* Exercise directions
Your answer must be the lines from the one containing "Instruction: Tap the" through the last line below, copied exactly, with no pictures.

Dataset items
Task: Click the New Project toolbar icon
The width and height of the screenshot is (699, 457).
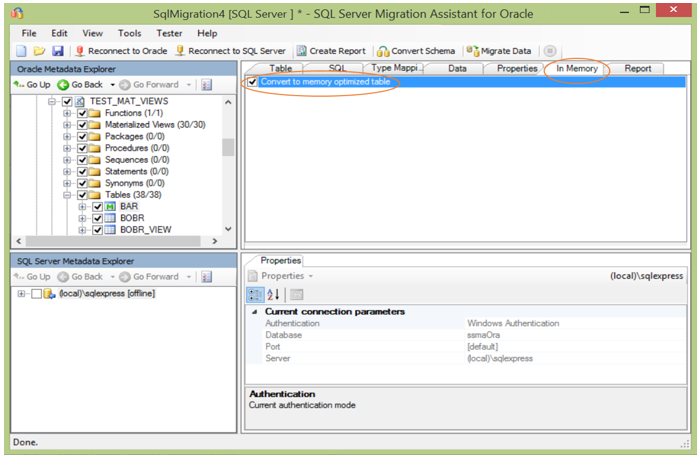Action: pos(22,51)
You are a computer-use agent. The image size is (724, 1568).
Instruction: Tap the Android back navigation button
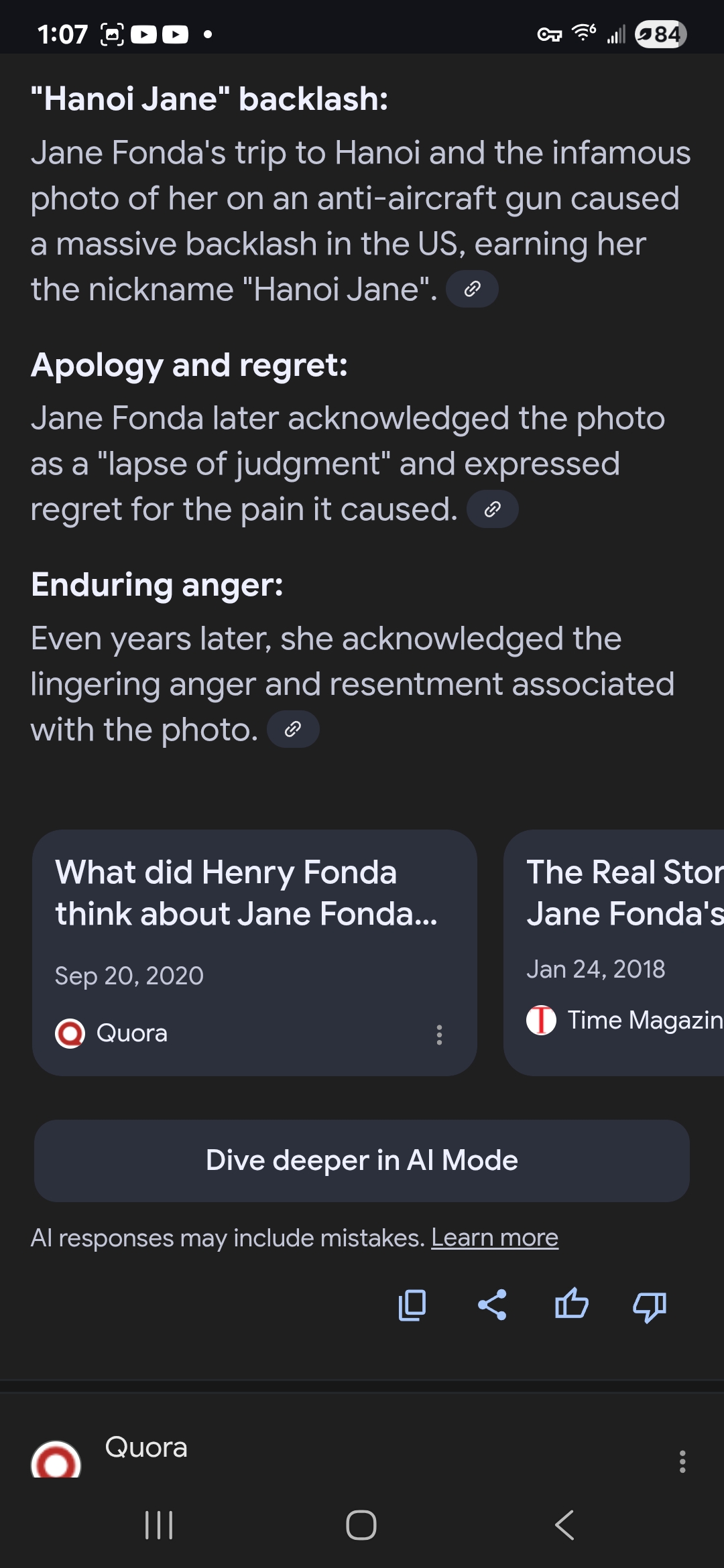click(564, 1525)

* Task response
Instruction: Tap the Android back navigation button
click(564, 1525)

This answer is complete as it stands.